Erigée comme moteur de certaines émissions à grande audience, que nous dit la foi chrétienne de la tentation ?
[…] Ce que le christianisme nous demande tout d’abord de penser de la tentation, c’est de croire qu’elle existe.
La tentation est un fait.
«Pour croire en Dieu, il faut avoir la foi, écrit Vladimir Volkoff. Pour croire au diable, il n’y a qu’à ouvrir les yeux.»
Nous naissons et nous avançons dans un monde où quelque chose, quelqu’un, autour de nous et en nous, nous pousse au mal.
La Révélation prend ce fait tellement au sérieux que l’histoire du premier Adam commence par le récit de sa tentation et que la vie publique du Christ, Nouvel Adam, débute elle aussi par son combat au désert contre les tentations.
Pour le croyant, la tentation existe donc et elle a son auteur : le tentateur.
Car l’homme par lui-même, fût-il le plus grand pécheur, ne peut rendre compte de la totalité monstrueuse du mal qui envahit parfois le monde et son propre cur.
La tentation, nous est-il dit ensuite, est un fait universel.

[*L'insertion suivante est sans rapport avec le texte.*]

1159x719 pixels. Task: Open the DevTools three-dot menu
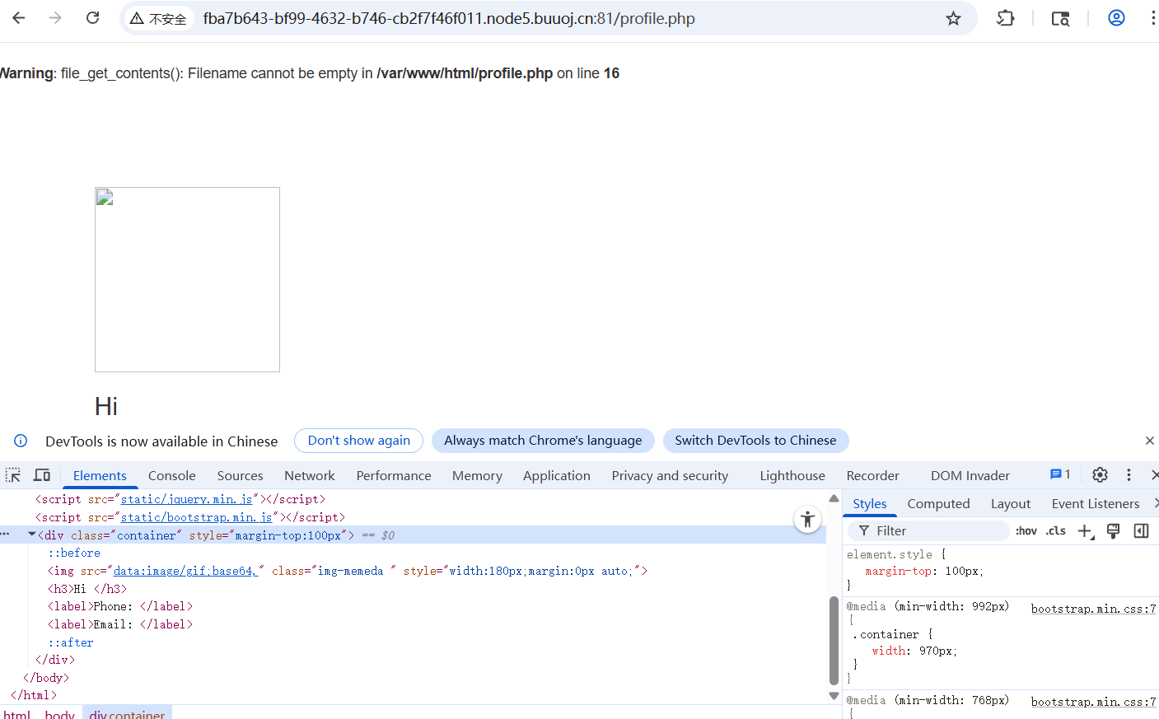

Tout homme l’affronte, la rencontre ou la connaît. Dans la périphérie de notre être ou au plus obscur de notre coeur, sournoise, lancinante, virulente, elle nous guette tous.
Saint Pierre n’hésite pas à le dire d’une manière aussi réaliste et directe qu’imagée : Votre adversaire, le diable, comme un lion rugissant, rôde, cherchant qui dévorer (1 P 5,8).
À tous les âges, dans tous les états de vie, en face de toutes les situations, de la manière la plus lourde ou la plus subtile, tous les hommes sont tentés.
Même les saints. Et plus encore peut-être les saints ! Élie, Moïse, Antoine, Benoît, le curé d’Ars, Thérèse de Lisieux, Silouane… en savent quelque chose !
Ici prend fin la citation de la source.